**What the task asks**
Every record below must come back exactly as given.

**Data excerpts**
++++++++++

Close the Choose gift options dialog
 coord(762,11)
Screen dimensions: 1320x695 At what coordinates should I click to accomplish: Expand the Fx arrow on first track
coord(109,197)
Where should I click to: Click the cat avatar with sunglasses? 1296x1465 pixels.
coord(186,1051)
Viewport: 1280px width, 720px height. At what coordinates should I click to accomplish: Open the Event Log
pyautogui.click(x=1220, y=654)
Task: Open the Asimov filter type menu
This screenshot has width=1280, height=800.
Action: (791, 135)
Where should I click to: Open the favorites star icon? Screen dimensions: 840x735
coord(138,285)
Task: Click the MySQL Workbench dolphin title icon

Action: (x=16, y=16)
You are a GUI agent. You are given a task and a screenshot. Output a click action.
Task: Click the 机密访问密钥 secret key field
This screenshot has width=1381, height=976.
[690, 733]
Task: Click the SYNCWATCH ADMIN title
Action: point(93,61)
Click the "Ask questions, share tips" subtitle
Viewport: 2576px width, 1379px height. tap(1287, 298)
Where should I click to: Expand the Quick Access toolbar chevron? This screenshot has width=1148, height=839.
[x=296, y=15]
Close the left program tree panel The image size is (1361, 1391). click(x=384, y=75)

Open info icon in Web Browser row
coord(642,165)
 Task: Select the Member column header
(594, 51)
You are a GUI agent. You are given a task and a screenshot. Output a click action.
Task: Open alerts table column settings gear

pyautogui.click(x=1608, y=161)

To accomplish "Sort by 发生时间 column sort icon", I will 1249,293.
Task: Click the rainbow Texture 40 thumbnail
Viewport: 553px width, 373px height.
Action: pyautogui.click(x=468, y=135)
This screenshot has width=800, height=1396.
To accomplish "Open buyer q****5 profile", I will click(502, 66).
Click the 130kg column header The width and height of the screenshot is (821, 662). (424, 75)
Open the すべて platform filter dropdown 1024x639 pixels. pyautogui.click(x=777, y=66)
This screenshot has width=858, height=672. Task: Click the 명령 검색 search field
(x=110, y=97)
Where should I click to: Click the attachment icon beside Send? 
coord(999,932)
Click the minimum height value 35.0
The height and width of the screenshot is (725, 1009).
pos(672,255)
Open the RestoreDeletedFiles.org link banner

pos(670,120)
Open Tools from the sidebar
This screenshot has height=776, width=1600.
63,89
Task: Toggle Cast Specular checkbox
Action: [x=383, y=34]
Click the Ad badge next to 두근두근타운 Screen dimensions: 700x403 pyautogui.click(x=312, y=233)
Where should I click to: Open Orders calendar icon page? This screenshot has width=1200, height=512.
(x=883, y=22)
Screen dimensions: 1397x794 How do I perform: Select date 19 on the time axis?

++++++++++

**Solution to the exercise**
Close the Choose gift options dialog
 coord(762,11)
Screen dimensions: 1320x695 At what coordinates should I click to accomplish: Expand the Fx arrow on first track
coord(109,197)
Where should I click to: Click the cat avatar with sunglasses? 1296x1465 pixels.
coord(186,1051)
Viewport: 1280px width, 720px height. At what coordinates should I click to accomplish: Open the Event Log
pyautogui.click(x=1220, y=654)
Task: Open the Asimov filter type menu
This screenshot has width=1280, height=800.
Action: (791, 135)
Where should I click to: Open the favorites star icon? Screen dimensions: 840x735
coord(138,285)
Task: Click the MySQL Workbench dolphin title icon

Action: (x=16, y=16)
You are a GUI agent. You are given a task and a screenshot. Output a click action.
Task: Click the 机密访问密钥 secret key field
This screenshot has width=1381, height=976.
[690, 733]
Task: Click the SYNCWATCH ADMIN title
Action: point(93,61)
Click the "Ask questions, share tips" subtitle
Viewport: 2576px width, 1379px height. tap(1287, 298)
Where should I click to: Expand the Quick Access toolbar chevron? This screenshot has width=1148, height=839.
[x=296, y=15]
Close the left program tree panel The image size is (1361, 1391). click(x=384, y=75)

Open info icon in Web Browser row
coord(642,165)
 Task: Select the Member column header
(594, 51)
You are a GUI agent. You are given a task and a screenshot. Output a click action.
Task: Open alerts table column settings gear

pyautogui.click(x=1608, y=161)

To accomplish "Sort by 发生时间 column sort icon", I will 1249,293.
Task: Click the rainbow Texture 40 thumbnail
Viewport: 553px width, 373px height.
Action: pyautogui.click(x=468, y=135)
This screenshot has width=800, height=1396.
To accomplish "Open buyer q****5 profile", I will click(502, 66).
Click the 130kg column header The width and height of the screenshot is (821, 662). (424, 75)
Open the すべて platform filter dropdown 1024x639 pixels. pyautogui.click(x=777, y=66)
This screenshot has width=858, height=672. Task: Click the 명령 검색 search field
(x=110, y=97)
Where should I click to: Click the attachment icon beside Send? 
coord(999,932)
Click the minimum height value 35.0
The height and width of the screenshot is (725, 1009).
pos(672,255)
Open the RestoreDeletedFiles.org link banner

pos(670,120)
Open Tools from the sidebar
This screenshot has height=776, width=1600.
63,89
Task: Toggle Cast Specular checkbox
Action: [x=383, y=34]
Click the Ad badge next to 두근두근타운 Screen dimensions: 700x403 pyautogui.click(x=312, y=233)
Where should I click to: Open Orders calendar icon page? This screenshot has width=1200, height=512.
(x=883, y=22)
Screen dimensions: 1397x794 How do I perform: Select date 19 on the time axis?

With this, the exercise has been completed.